▸ Set task 1
Decide whether each statement below agrees with the text on clustering 14C dates, answering yes or no and quoting the deciding words. (a) The method is available as a Python 3.6 script. (b) The randomized summed distributions may use a different number of simulated dates than the observed dataset. (c) The 14C set is optimized with the basinhopping function from the scipy.optimize package.
▸ Set task 2
From the text on clustering 14C dates, write out the passage that begins at the words "In the following" and stops after "Material File 1).", changing "method" to "procedure" throughout.
▸ Set task 3
Condense the paragraph of the text on clustering 14C dates that begins "We propose a definition of an archaeological event" into a short list that keeps its main facts.
─── Page extract
In the following text, we will present theoretical considerations regarding the definition of archaeological events and their temporal clustering. We will further propose a clustering method and a test of the statistical significance of the results. The validity of this approach will be tested using simulated data as well as real-life archaeological data. Finally, we will discuss possible limitations and applicability of the method in archaeological praxis. The proposed method has also been implemented as a Python 3.6 script and is available under the GNU General Public License (Demján Reference Demján2020; Supplementary Material File 1).
MATERIALS AND METHODS
Theoretical Considerations
To meet the prerequisite of our thesis—perform a cluster analysis of 14C dates—we need to calculate their dissimilarity matrix. As was already mentioned, the distance function of two calibrated dates should be based on the probability that they represent the same event.
We propose a definition of an archaeological event for the purposes of scientific dating as a period of human activity, during which dateable artifacts or ecofacts are deposited at such a frequency that it is impossible to recognize a time gap between them using any available dating method. Therefore, the summed probability distribution of dates originating from one event should be indistinguishable from a summed probability distribution of simulated dates with the same resulting mean and standard deviation generated randomly using the same dating uncertainty and calibration method. The reasoning behind this is that the dated artifacts or ecofacts represent a random sample of those continuously generated over the duration of the event. If the summed probability distribution of the observed dates significantly differs from the randomly generated versions, we must assume that we are dealing with more than one event. An underlying assumption for all considerations in this study is that the examined samples are spatially homogenous, i.e. the events that produced them affected the whole examined area. It is important to keep this in mind when interpreting the results.
Normality Test
As was established before, the non-normal nature of calibrated 14C dates requires us to use randomization for statistical testing, which means comparing the observed dataset to a null model in which the actual calendar dates of the samples are normally distributed around a specific mean. To achieve this, the randomized summed probability distributions used for statistical testing must be generated using the same number of simulated dates as the observed dataset. The distribution of uncertainties of these dates must also be the same as the observed. Finally, the summed distribution must have the same mean and standard deviation as the observed summed distribution. This is to ensure that we take uncertainties due to measurement and calibration into account. The generator algorithm first produces an initial guess of randomized distributions by simulating 14C dates of samples with calendar ages normally distributed with the mean and standard deviation of the observed summed distribution, randomly choosing uncertainty values from the observed dataset. This 14C set is then optimized using the basinhopping function from the scipy.optimize package (Virtanen et al. Reference Virtanen, Gommers, Oliphant, Haberland, Reddy, Cournapeau, Burovski, Peterson, Weckesser and Bright2020) to minimize the distance of the mean and standard deviation of the sum of the randomized distributions from the observed values. For a Python implementation of this algorithm, see function gen_random_dists (Demján Reference Demján2020).
──────
─── Record set
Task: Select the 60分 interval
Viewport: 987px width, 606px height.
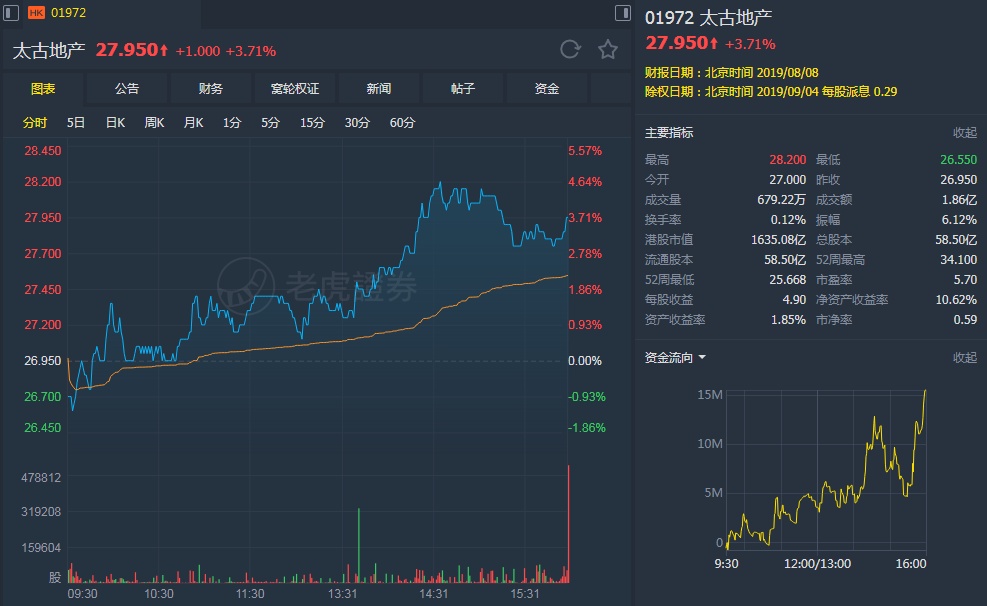Action: (402, 123)
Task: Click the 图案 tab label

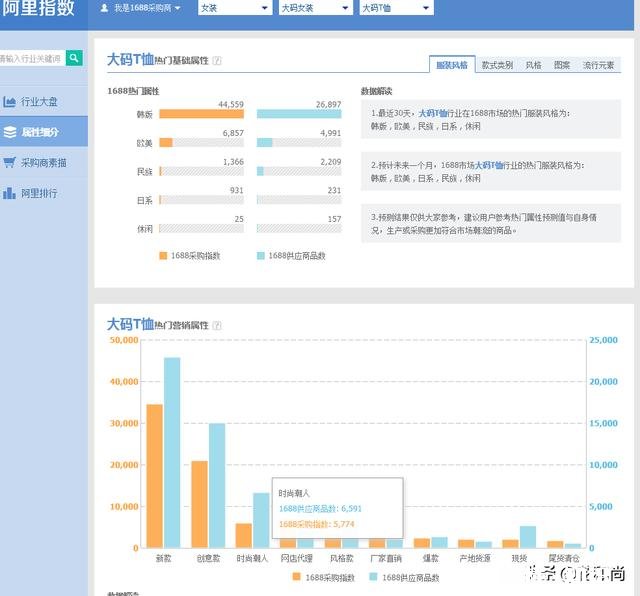Action: point(562,65)
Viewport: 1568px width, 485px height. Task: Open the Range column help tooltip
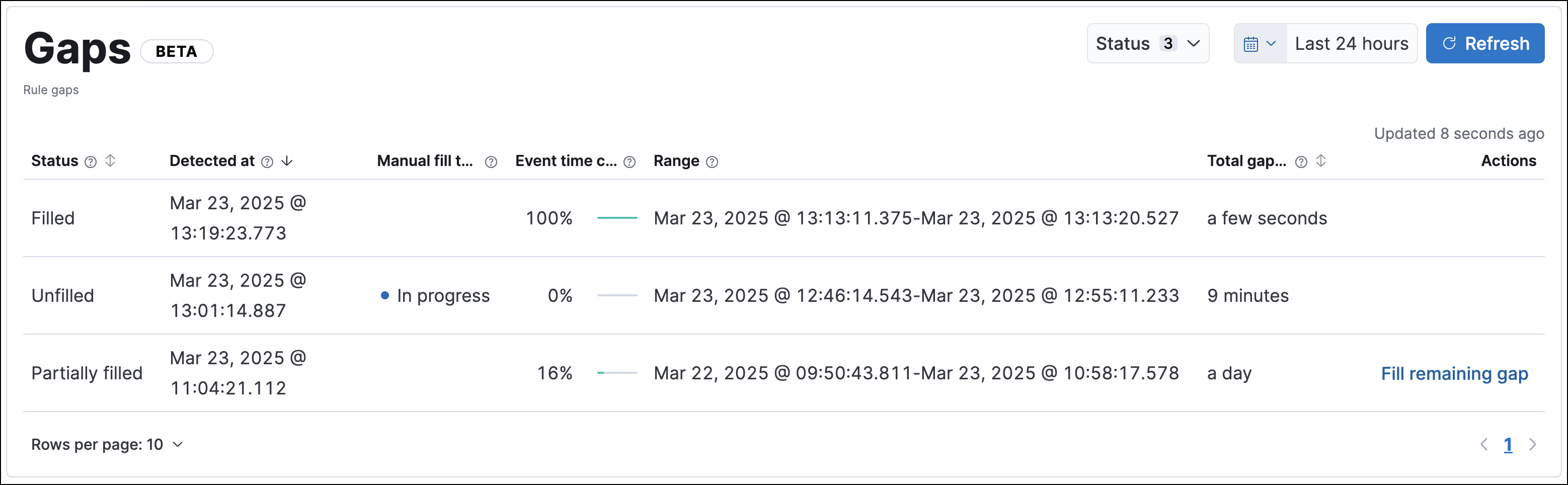coord(712,161)
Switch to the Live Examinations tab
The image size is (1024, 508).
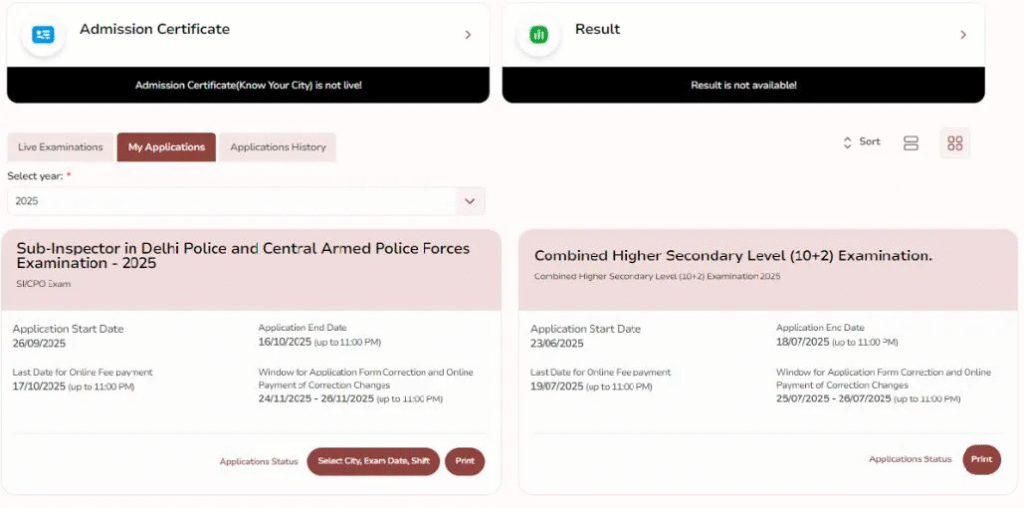[60, 147]
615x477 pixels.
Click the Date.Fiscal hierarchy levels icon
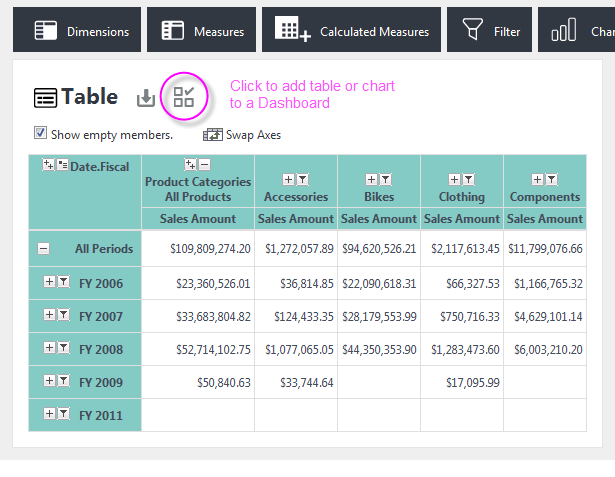[x=62, y=165]
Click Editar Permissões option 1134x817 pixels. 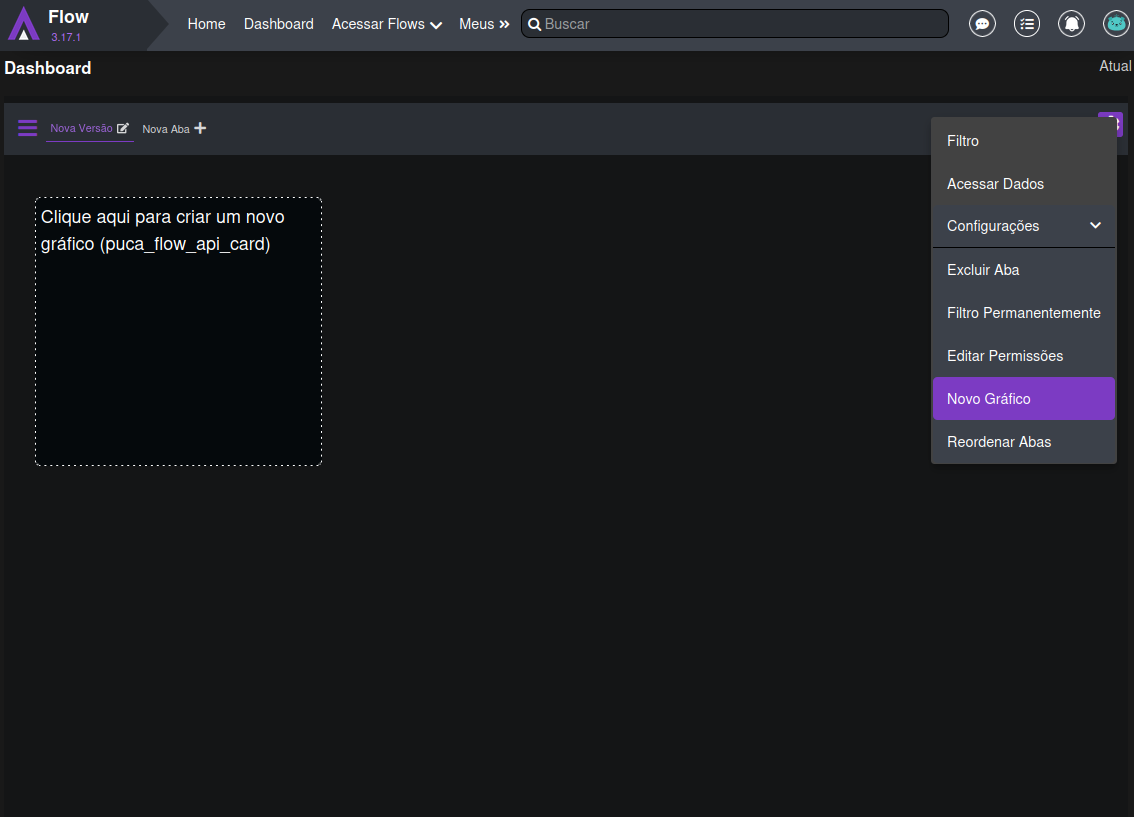coord(1023,356)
──────
▸ Expected answer 1
(a) Yes: "The proposed method has also been implemented as a Python 3.6 script"
(b) No: "must be generated using the same number of simulated dates as the observed dataset"
(c) Yes: "optimized using the basinhopping function from the scipy.optimize package"

▸ Expected answer 2
In the following text, we will present theoretical considerations regarding the definition of archaeological events and their temporal clustering. We will further propose a clustering procedure and a test of the statistical significance of the results. The validity of this approach will be tested using simulated data as well as real-life archaeological data. Finally, we will discuss possible limitations and applicability of the procedure in archaeological praxis. The proposed procedure has also been implemented as a Python 3.6 script and is available under the GNU General Public License (Demján Reference Demján2020; Supplementary Material File 1).

▸ Expected answer 3
- For scientific dating, an archaeological event is a period of human activity. During it, dateable artifacts or ecofacts are deposited so frequently that no available dating method can recognize a time gap between them.
- The summed probability distribution of dates from one event should be indistinguishable from that of randomly generated simulated dates. The simulated dates have the same resulting mean and standard deviation and use the same dating uncertainty and calibration method.
- The reason is that the dated artifacts or ecofacts are a random sample of those continuously generated over the event's duration.
- If the observed summed distribution differs significantly from the randomly generated versions, more than one event must be assumed.
- All considerations assume the samples are spatially homogenous, meaning the events that produced them affected the whole examined area. This must be kept in mind when interpreting results.